Wall Street closed lower overnight after comments from Federal Reserve Chairman Jerome Powell revived fears about more interest-rate increases.

Iron ore futures and base metal prices dipped.

The S&P/ASX 200 index fell 0.7 per cent to 6,016.0 at the close of trade. The benchmark rose 0.2 per cent on Tuesday.

Miner BHP Billiton pulled down the benchmark about seven points, and dragged most heavily on the ASX 200. The stock lost about 2 per cent in the day.

Materials stocks were the biggest drags, with the sector index ending 1.4 per cent lower.

Financials fell in with their U.S. peers as the S&P 500 Financial Sector index shed nearly 1 per cent overnight.

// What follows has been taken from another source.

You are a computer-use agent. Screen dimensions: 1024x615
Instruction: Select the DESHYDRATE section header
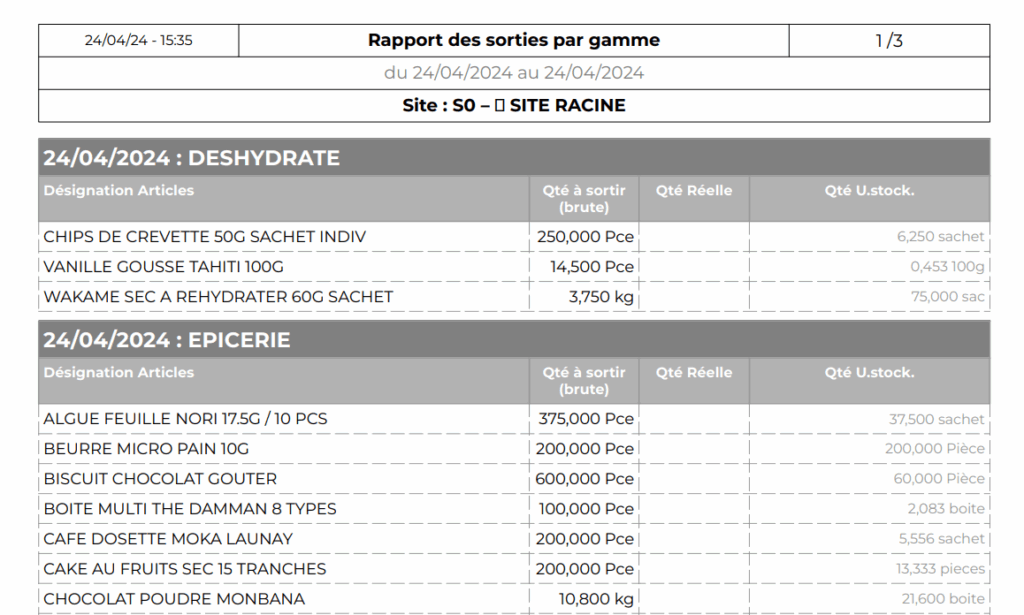pyautogui.click(x=191, y=158)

The finance sector ended 0.6 per cent lower as the "Big Four" banks fell. Westpac Banking Corp ended 1.3 per cent lower, pulling the index down nearly five points.

Harvey Norman Holdings ended at a near three-month low after its headline first-half profit fell more than 19 per cent. The stock was the worst performer on the index.

Coal to retail conglomerate Wesfarmers and oil explorer Woodside Petroleum provided little support to the index, ending more than 1 per cent higher apiece.

In New Zealand, shares rose for a sixth consecutive session on climbing healthcare and consumer staples, although gains were checked by a number of falling sectors.

New Zealand's benchmark S&P/NZX 50 index rose 0.16 per cent or 13.44 points to finish the session at 8,373.82.

Fisher & Paykel Healthcare and a2 Milk were the biggest boosts to the index, collectively pushing it up about 24 points.

Subscription television provider Sky Network Television weighed most heavily on the index, despite logging a 12 per cent rise in its first-half 2018 net profit.